EXERCISE DIRECTIONS >> Print the data once more, exactly as given. Drop the pictures.

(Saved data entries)
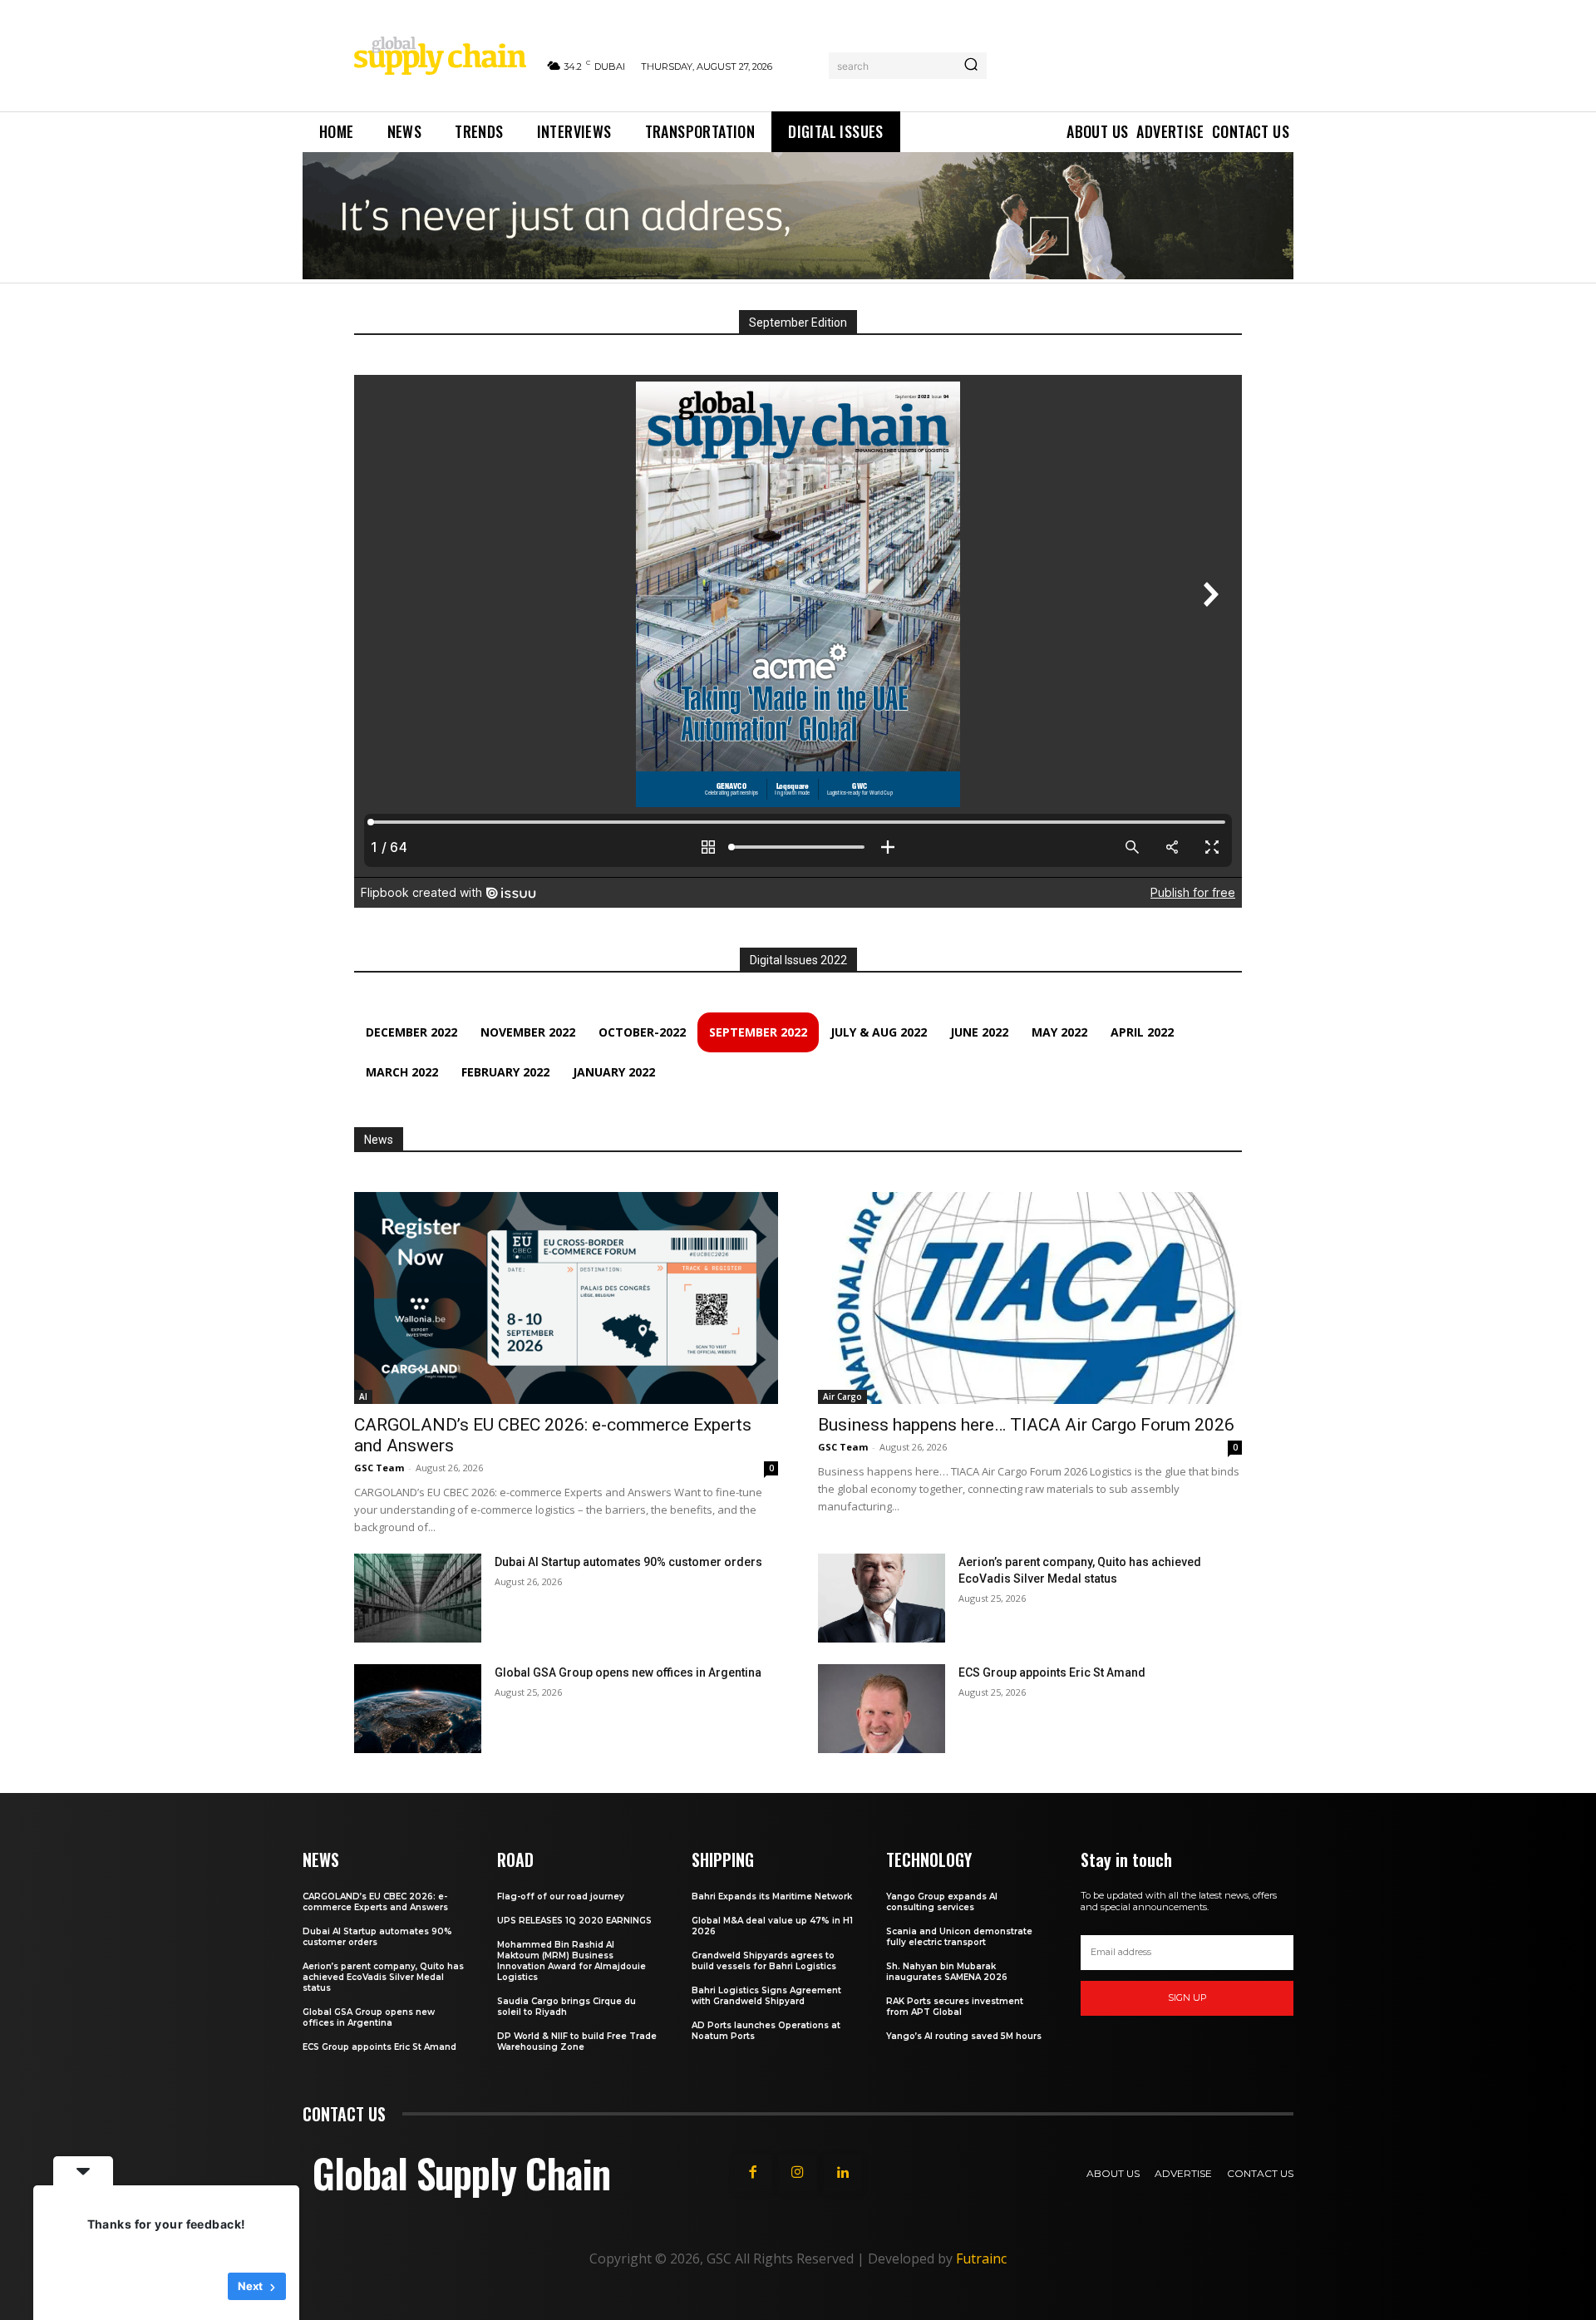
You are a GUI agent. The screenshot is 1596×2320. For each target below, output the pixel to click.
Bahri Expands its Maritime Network (772, 1896)
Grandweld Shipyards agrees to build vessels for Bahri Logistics (764, 1961)
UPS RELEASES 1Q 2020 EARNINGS (574, 1920)
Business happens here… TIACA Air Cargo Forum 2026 (1026, 1425)
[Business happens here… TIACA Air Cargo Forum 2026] (1030, 1298)
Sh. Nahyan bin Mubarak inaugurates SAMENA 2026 (946, 1972)
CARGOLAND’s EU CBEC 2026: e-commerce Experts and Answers (375, 1902)
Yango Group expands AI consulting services (942, 1902)
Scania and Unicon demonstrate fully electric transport (959, 1937)
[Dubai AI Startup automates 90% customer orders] (417, 1598)
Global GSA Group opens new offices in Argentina (629, 1672)
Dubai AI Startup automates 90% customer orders (628, 1562)
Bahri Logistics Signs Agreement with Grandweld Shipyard (766, 1996)
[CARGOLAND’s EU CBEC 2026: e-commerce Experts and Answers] (566, 1298)
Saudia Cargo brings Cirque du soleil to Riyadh (566, 2006)
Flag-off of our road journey (560, 1896)
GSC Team (379, 1467)
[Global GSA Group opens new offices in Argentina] (417, 1708)
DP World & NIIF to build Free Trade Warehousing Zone (577, 2041)
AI (363, 1396)
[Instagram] (798, 2173)
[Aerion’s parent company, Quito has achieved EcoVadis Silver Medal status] (881, 1598)
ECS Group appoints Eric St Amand (1051, 1672)
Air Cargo (842, 1396)
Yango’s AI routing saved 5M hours (964, 2036)
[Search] (971, 65)
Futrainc (981, 2258)
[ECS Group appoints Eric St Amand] (881, 1708)
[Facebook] (753, 2173)
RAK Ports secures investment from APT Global (954, 2006)
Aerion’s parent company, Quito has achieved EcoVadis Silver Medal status (383, 1977)
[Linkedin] (843, 2173)
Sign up (1187, 1997)
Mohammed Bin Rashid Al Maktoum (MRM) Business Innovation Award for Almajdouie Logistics (571, 1961)
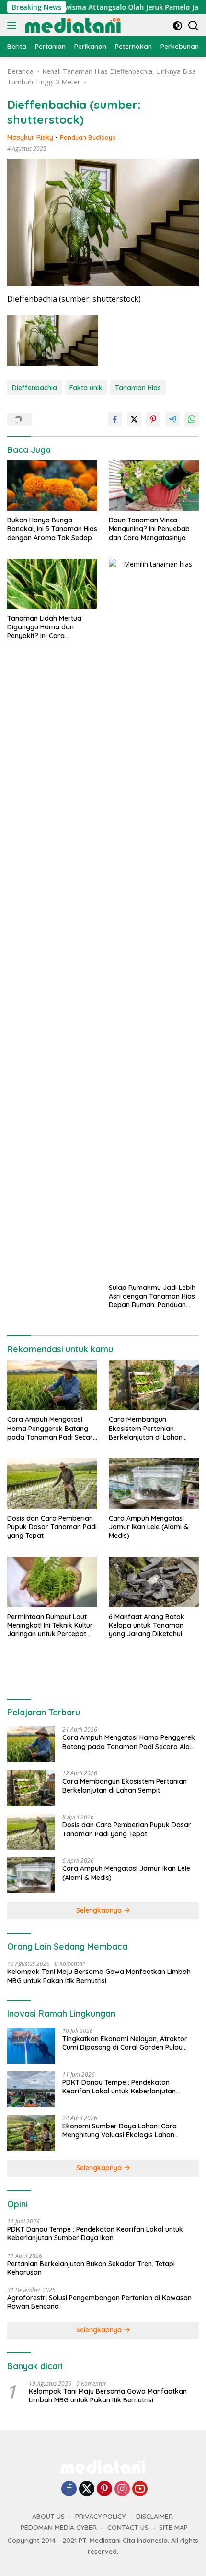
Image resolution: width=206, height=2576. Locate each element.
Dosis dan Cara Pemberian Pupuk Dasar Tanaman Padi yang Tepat (52, 1527)
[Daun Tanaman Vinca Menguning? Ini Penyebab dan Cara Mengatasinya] (154, 485)
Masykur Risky (30, 137)
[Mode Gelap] (177, 26)
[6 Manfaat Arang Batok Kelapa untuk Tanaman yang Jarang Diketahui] (154, 1582)
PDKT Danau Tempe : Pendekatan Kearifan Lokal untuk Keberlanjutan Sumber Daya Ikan (119, 2086)
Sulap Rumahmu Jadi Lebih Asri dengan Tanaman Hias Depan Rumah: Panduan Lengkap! (152, 1296)
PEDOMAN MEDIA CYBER (59, 2527)
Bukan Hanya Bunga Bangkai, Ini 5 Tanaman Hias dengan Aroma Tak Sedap (52, 529)
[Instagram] (122, 2489)
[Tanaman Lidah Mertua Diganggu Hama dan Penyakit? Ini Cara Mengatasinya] (52, 584)
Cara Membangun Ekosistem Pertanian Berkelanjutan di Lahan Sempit (146, 1428)
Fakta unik (86, 387)
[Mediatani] (72, 25)
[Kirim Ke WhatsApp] (191, 419)
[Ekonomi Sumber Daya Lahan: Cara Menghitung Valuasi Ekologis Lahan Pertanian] (31, 2133)
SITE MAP (173, 2527)
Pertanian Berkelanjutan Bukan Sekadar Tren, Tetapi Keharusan (91, 2268)
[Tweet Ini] (134, 419)
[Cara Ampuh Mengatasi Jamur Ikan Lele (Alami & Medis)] (154, 1483)
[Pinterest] (104, 2489)
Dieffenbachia (34, 387)
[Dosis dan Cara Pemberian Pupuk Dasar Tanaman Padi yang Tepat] (52, 1483)
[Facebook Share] (115, 419)
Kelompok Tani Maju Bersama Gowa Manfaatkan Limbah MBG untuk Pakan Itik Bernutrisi (99, 1976)
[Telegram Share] (172, 419)
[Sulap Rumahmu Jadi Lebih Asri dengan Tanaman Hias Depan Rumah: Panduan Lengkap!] (154, 918)
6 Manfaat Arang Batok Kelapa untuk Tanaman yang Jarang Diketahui (146, 1625)
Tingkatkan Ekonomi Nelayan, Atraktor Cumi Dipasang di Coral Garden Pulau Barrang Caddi (124, 2043)
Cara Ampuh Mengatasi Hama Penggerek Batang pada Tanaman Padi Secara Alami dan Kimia (52, 1428)
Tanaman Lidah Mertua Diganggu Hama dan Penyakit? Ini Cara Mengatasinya (44, 627)
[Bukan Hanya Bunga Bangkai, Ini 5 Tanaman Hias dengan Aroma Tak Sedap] (52, 485)
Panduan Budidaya (88, 137)
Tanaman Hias (138, 387)
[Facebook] (69, 2489)
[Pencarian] (193, 26)
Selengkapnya (100, 1910)
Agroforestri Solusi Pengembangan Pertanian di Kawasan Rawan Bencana (99, 2302)
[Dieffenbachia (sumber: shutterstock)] (52, 340)
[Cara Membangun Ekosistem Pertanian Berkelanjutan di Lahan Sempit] (154, 1385)
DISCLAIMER (154, 2516)
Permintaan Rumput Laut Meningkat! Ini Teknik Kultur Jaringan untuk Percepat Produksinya (50, 1625)
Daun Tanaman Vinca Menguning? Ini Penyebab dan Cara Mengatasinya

ANSWER BELOW >>
You are a GUI agent. The screenshot is 1596×2320. For each target below, output the pixel to click.
Bahri Expands its Maritime Network (772, 1896)
Grandweld Shipyards agrees to build vessels for Bahri Logistics (764, 1961)
UPS RELEASES 1Q 2020 EARNINGS (574, 1920)
Business happens here… TIACA Air Cargo Forum 2026 (1026, 1425)
[Business happens here… TIACA Air Cargo Forum 2026] (1030, 1298)
Sh. Nahyan bin Mubarak inaugurates SAMENA 2026 (946, 1972)
CARGOLAND’s EU CBEC 2026: e-commerce Experts and Answers (375, 1902)
Yango Group expands AI consulting services (942, 1902)
Scania and Unicon demonstrate fully electric transport (959, 1937)
[Dubai AI Startup automates 90% customer orders] (417, 1598)
Global GSA Group opens new offices in Argentina (629, 1672)
Dubai AI Startup automates 90% customer orders (628, 1562)
Bahri Logistics Signs Agreement with Grandweld Shipyard (766, 1996)
[CARGOLAND’s EU CBEC 2026: e-commerce Experts and Answers] (566, 1298)
Saudia Cargo brings Cirque du soleil to Riyadh (566, 2006)
Flag-off of our road journey (560, 1896)
GSC Team (379, 1467)
[Global GSA Group opens new offices in Argentina] (417, 1708)
DP World & NIIF to build Free Trade Warehousing Zone (577, 2041)
AI (363, 1396)
[Instagram] (798, 2173)
[Aerion’s parent company, Quito has achieved EcoVadis Silver Medal status] (881, 1598)
ECS Group appoints Eric St Amand (1051, 1672)
Air Cargo (842, 1396)
Yango’s AI routing saved 5M hours (964, 2036)
[Search] (971, 65)
Futrainc (981, 2258)
[ECS Group appoints Eric St Amand] (881, 1708)
[Facebook] (753, 2173)
RAK Ports secures investment from APT Global (954, 2006)
Aerion’s parent company, Quito has achieved EcoVadis Silver Medal status (383, 1977)
[Linkedin] (843, 2173)
Sign up (1187, 1997)
Mohammed Bin Rashid Al Maktoum (MRM) Business Innovation Award for Almajdouie Logistics (571, 1961)
Image resolution: width=206, height=2576. Locate each element.
Dosis dan Cara Pemberian Pupuk Dasar Tanaman Padi yang Tepat (52, 1527)
[Daun Tanaman Vinca Menguning? Ini Penyebab dan Cara Mengatasinya] (154, 485)
Masykur Risky (30, 137)
[Mode Gelap] (177, 26)
[6 Manfaat Arang Batok Kelapa untuk Tanaman yang Jarang Diketahui] (154, 1582)
PDKT Danau Tempe : Pendekatan Kearifan Lokal untuk Keberlanjutan Sumber Daya Ikan (119, 2086)
Sulap Rumahmu Jadi Lebih Asri dengan Tanaman Hias Depan Rumah: Panduan Lengkap! (152, 1296)
PEDOMAN MEDIA CYBER (59, 2527)
Bukan Hanya Bunga Bangkai, Ini 5 Tanaman Hias dengan Aroma Tak Sedap (52, 529)
[Instagram] (122, 2489)
[Tanaman Lidah Mertua Diganggu Hama dan Penyakit? Ini Cara Mengatasinya] (52, 584)
Cara Membangun Ekosistem Pertanian Berkelanjutan di Lahan Sempit (146, 1428)
Fakta unik (86, 387)
[Mediatani] (72, 25)
[Kirim Ke WhatsApp] (191, 419)
[Ekonomi Sumber Daya Lahan: Cara Menghitung Valuasi Ekologis Lahan Pertanian] (31, 2133)
SITE MAP (173, 2527)
Pertanian Berkelanjutan Bukan Sekadar Tren, Tetapi Keharusan (91, 2268)
[Tweet Ini] (134, 419)
[Cara Ampuh Mengatasi Jamur Ikan Lele (Alami & Medis)] (154, 1483)
[Pinterest] (104, 2489)
Dieffenbachia (34, 387)
[Dosis dan Cara Pemberian Pupuk Dasar Tanaman Padi yang Tepat] (52, 1483)
[Facebook Share] (115, 419)
Kelompok Tani Maju Bersama Gowa Manfaatkan Limbah MBG untuk Pakan Itik Bernutrisi (99, 1976)
[Telegram Share] (172, 419)
[Sulap Rumahmu Jadi Lebih Asri dengan Tanaman Hias Depan Rumah: Panduan Lengkap!] (154, 918)
6 Manfaat Arang Batok Kelapa untuk Tanaman yang Jarang Diketahui (146, 1625)
Tingkatkan Ekonomi Nelayan, Atraktor Cumi Dipasang di Coral Garden Pulau Barrang Caddi (124, 2043)
Cara Ampuh Mengatasi Hama Penggerek Batang pada Tanaman Padi Secara Alami dan Kimia (52, 1428)
Tanaman Lidah Mertua Diganggu Hama dan Penyakit? Ini Cara Mengatasinya (44, 627)
[Bukan Hanya Bunga Bangkai, Ini 5 Tanaman Hias dengan Aroma Tak Sedap] (52, 485)
Panduan Budidaya (88, 137)
Tanaman Hias (138, 387)
[Facebook] (69, 2489)
[Pencarian] (193, 26)
Selengkapnya (100, 1910)
Agroforestri Solusi Pengembangan Pertanian di Kawasan Rawan Bencana (99, 2302)
[Dieffenbachia (sumber: shutterstock)] (52, 340)
[Cara Membangun Ekosistem Pertanian Berkelanjutan di Lahan Sempit] (154, 1385)
DISCLAIMER (154, 2516)
Permintaan Rumput Laut Meningkat! Ini Teknik Kultur Jaringan untuk Percepat Produksinya (50, 1625)
Daun Tanaman Vinca Menguning? Ini Penyebab dan Cara Mengatasinya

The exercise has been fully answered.